Blog reader J. Larkin wrote:
I am currently seeking representation for a picture book (as an author, not an author/illustrator). I know the demand for picture book texts is not high at the moment, so I’m not expecting much of a response. But if I DO land a representation deal, will I be expected to stick with that agent when my YA novel is ready? Is it considered uncouth to query other people with a different style of project when someone else has helped you into the publishing world?
This is a great question because it allows me to point toward a bigger picture. As we agents try to remind writers often, the agent-client relationship is… a relationship. So once you have an agent for that kids’ book, then the question of what to do with your YA novel is between you and your agent. Any answer I give you today would be irrelevant. This is something you’d talk over with your agent.
You’ll want to discuss ALL of your writing right when the agent offers representation. It’s not like you’d keep that YA novel a secret. So presumably from the beginning, you and your agent would already have an idea of what to do with the YA novel. Either your agent will represent it, or she’ll recommend someone else to rep it (perhaps at the same agency), or she’ll set you free to do what you like.
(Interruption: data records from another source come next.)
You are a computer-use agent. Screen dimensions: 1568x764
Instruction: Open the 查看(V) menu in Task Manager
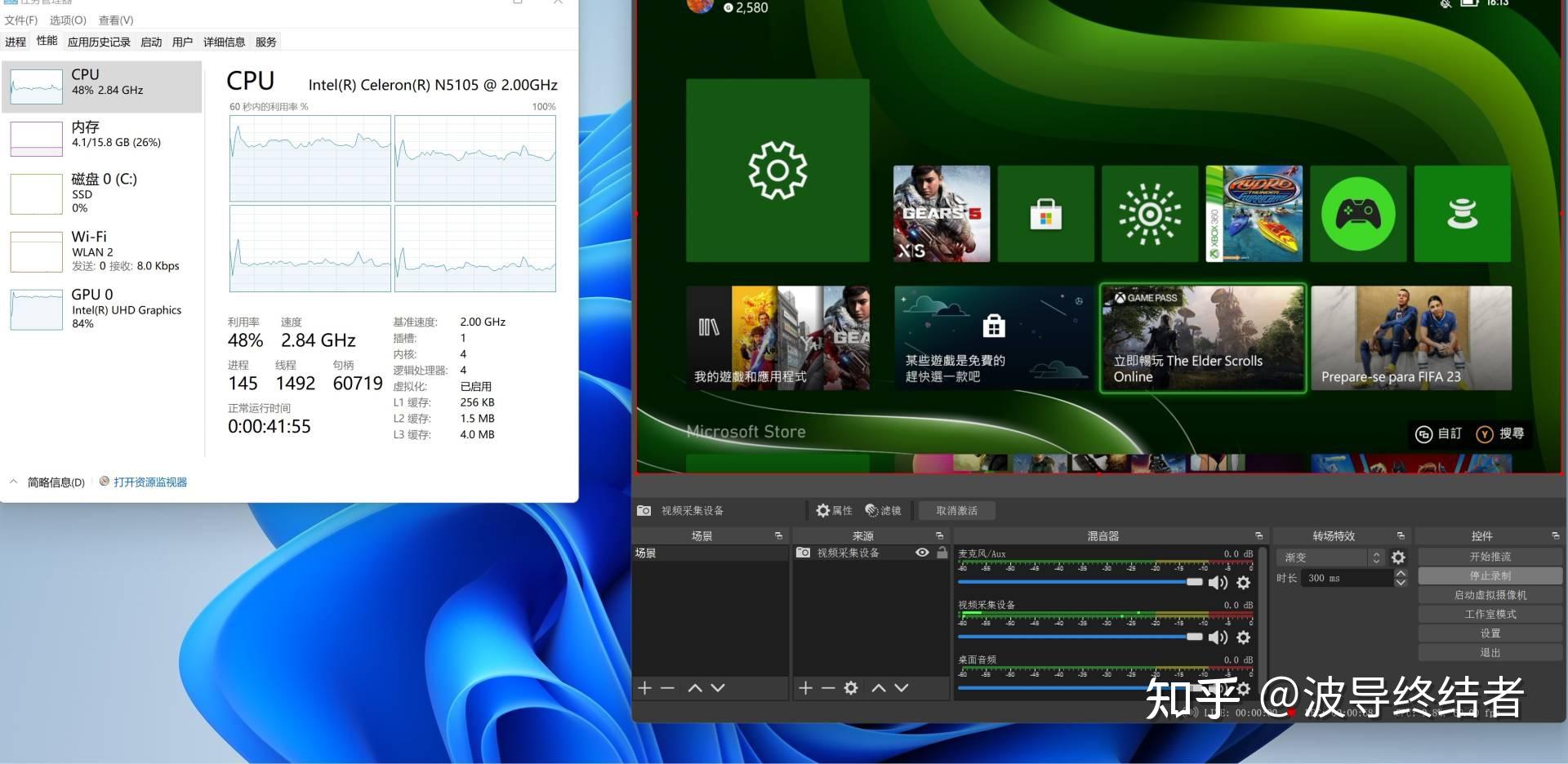coord(116,20)
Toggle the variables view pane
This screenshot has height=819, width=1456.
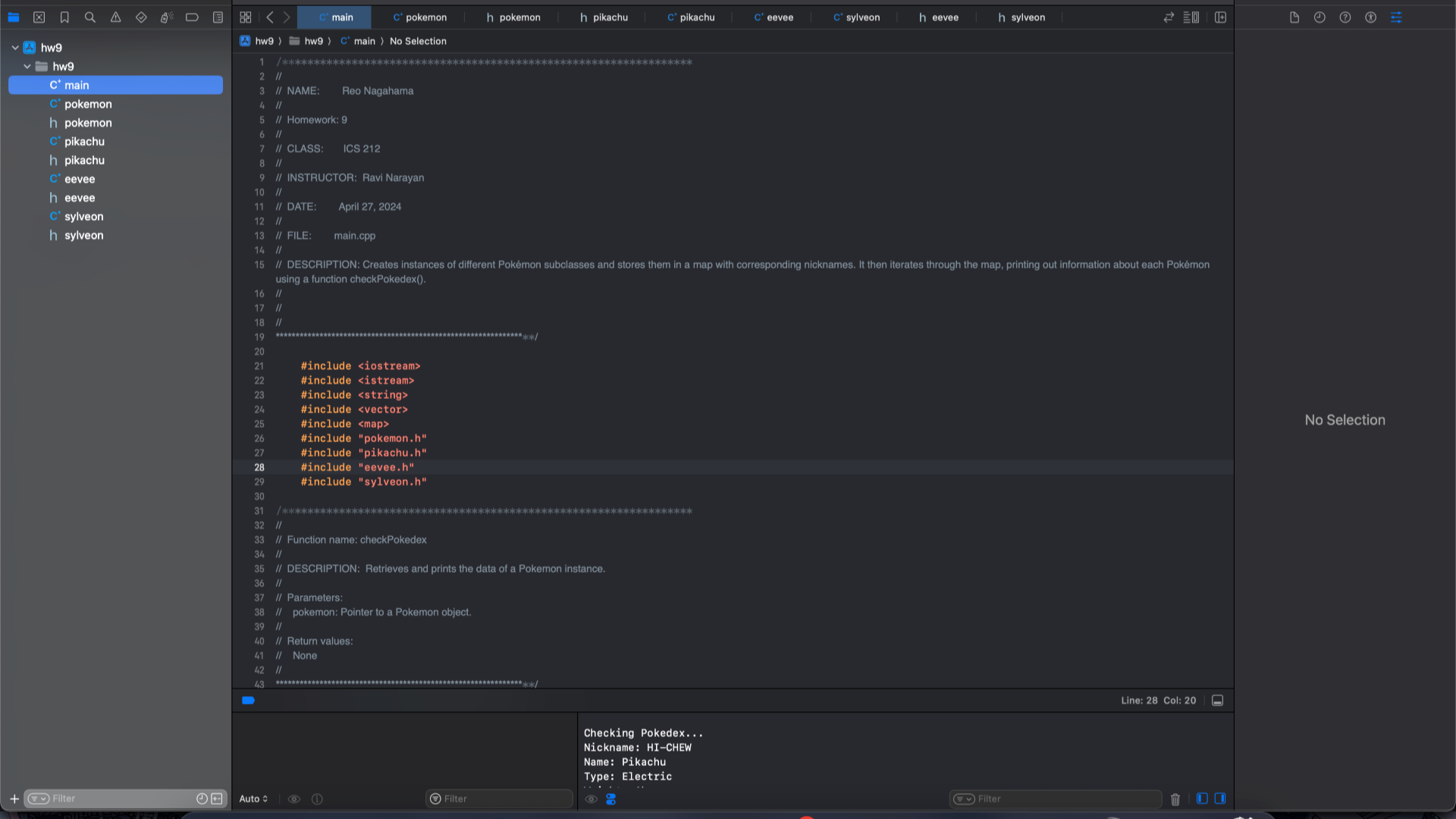coord(1202,799)
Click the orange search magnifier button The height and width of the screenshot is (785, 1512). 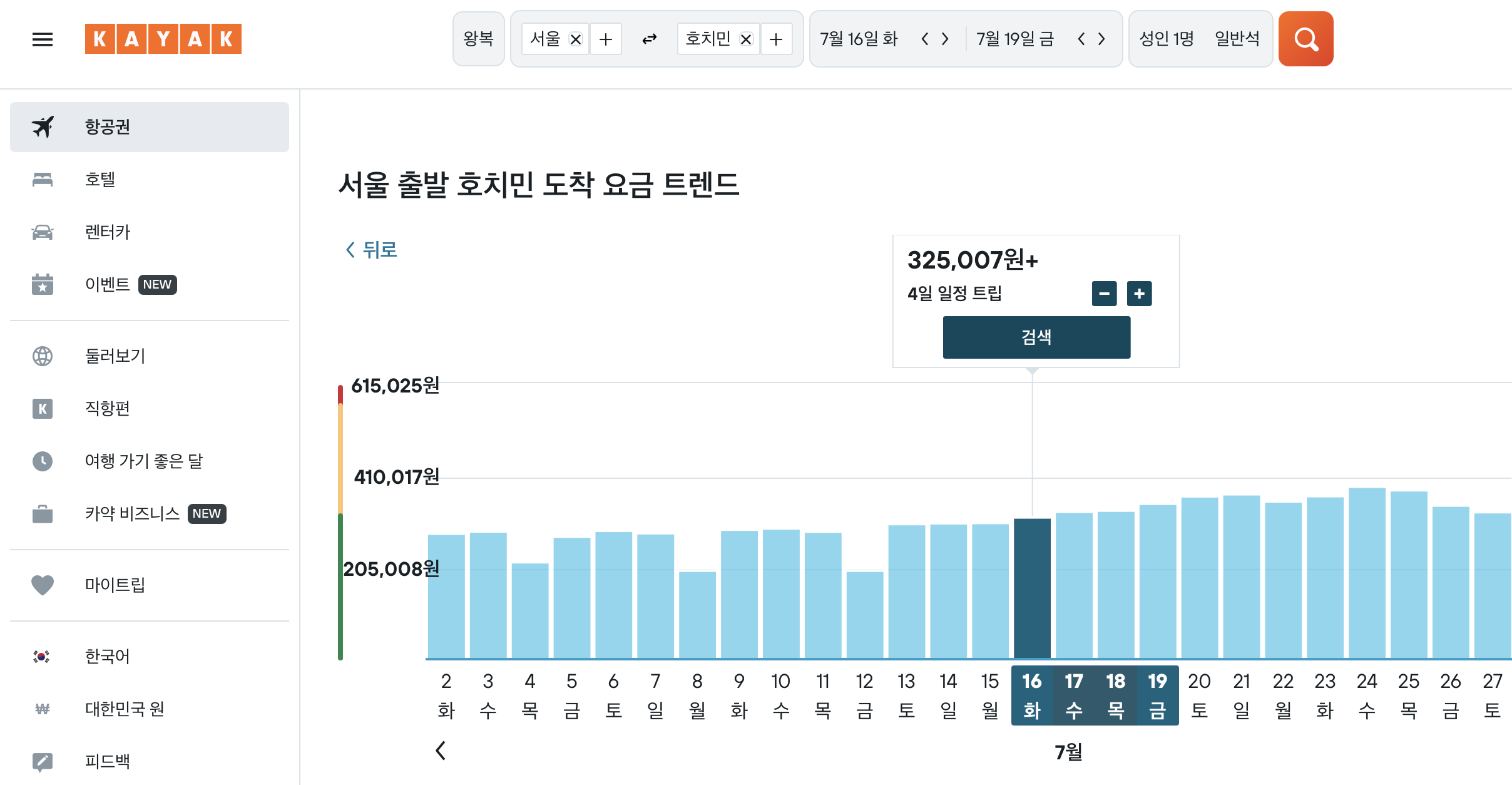[1305, 39]
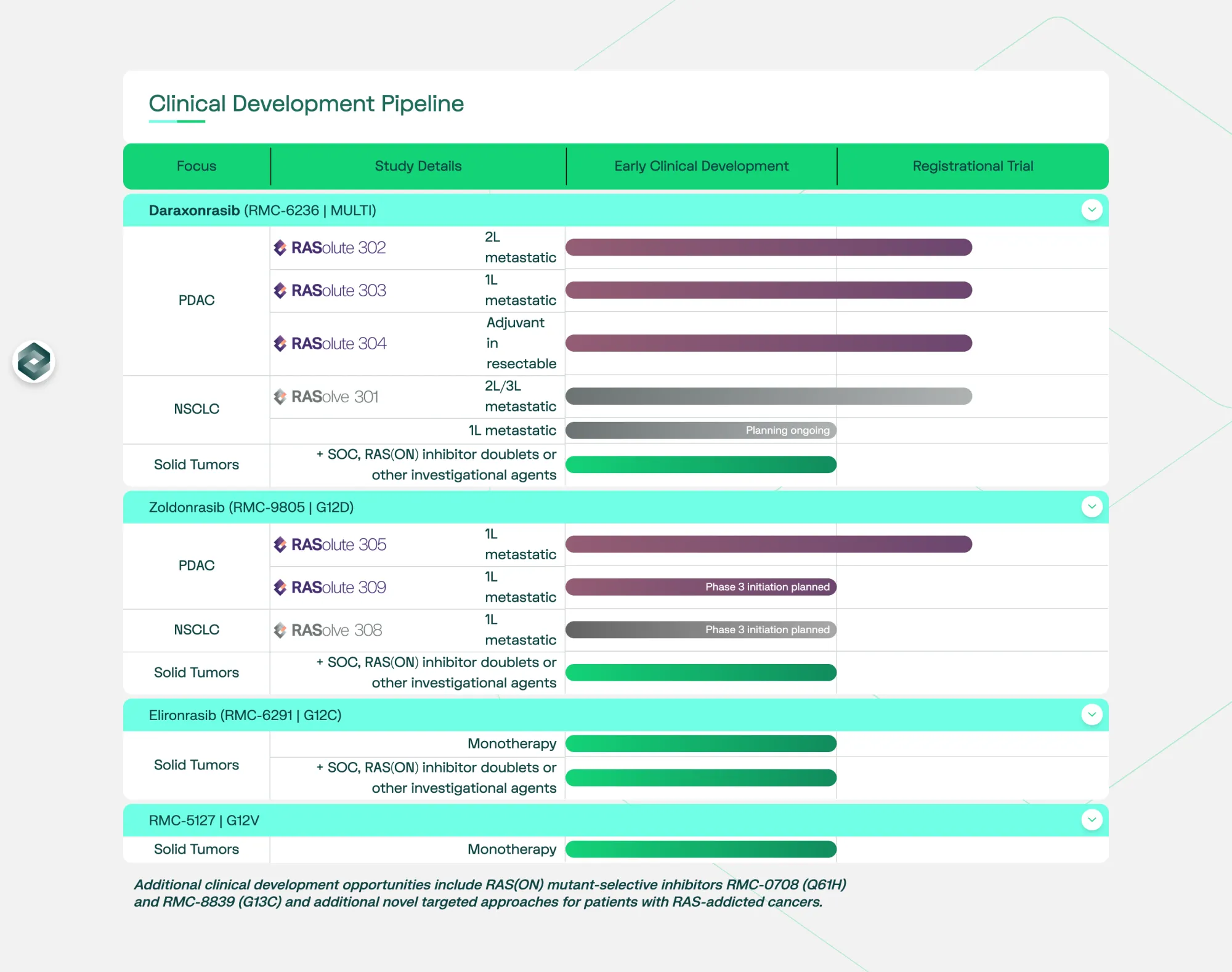Click the RASolute 304 trial logo
Viewport: 1232px width, 972px height.
(330, 343)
Odds are on the side of the same agent wanting to rep your YA, however, for a couple of reasons. First, many agents who do kids’ books also do YA. And second, few agents like to divide up a client’s work and only rep part of it.
Of course, in that initial phone conversation with the agent, when you tell her about your YA novel, there’s a chance she might only be interested in repping you if you’re going to continue writing children’s picture books. After all, it’s unlikely she wants to take on a client for a single book. So you’ll have to work that out.
This advice goes for anyone writing in more than one genre. If you get an offer of representation from an agent, that’s the time to tell them what else you’re writing, and work out how those other genres will be handled. (There’s a chance the agent will tell you she needs to stay focused and you should too.)
Hope that answers your question!
Q4U: Can you relate to J’s situation of writing in more than one genre? Tell us about it.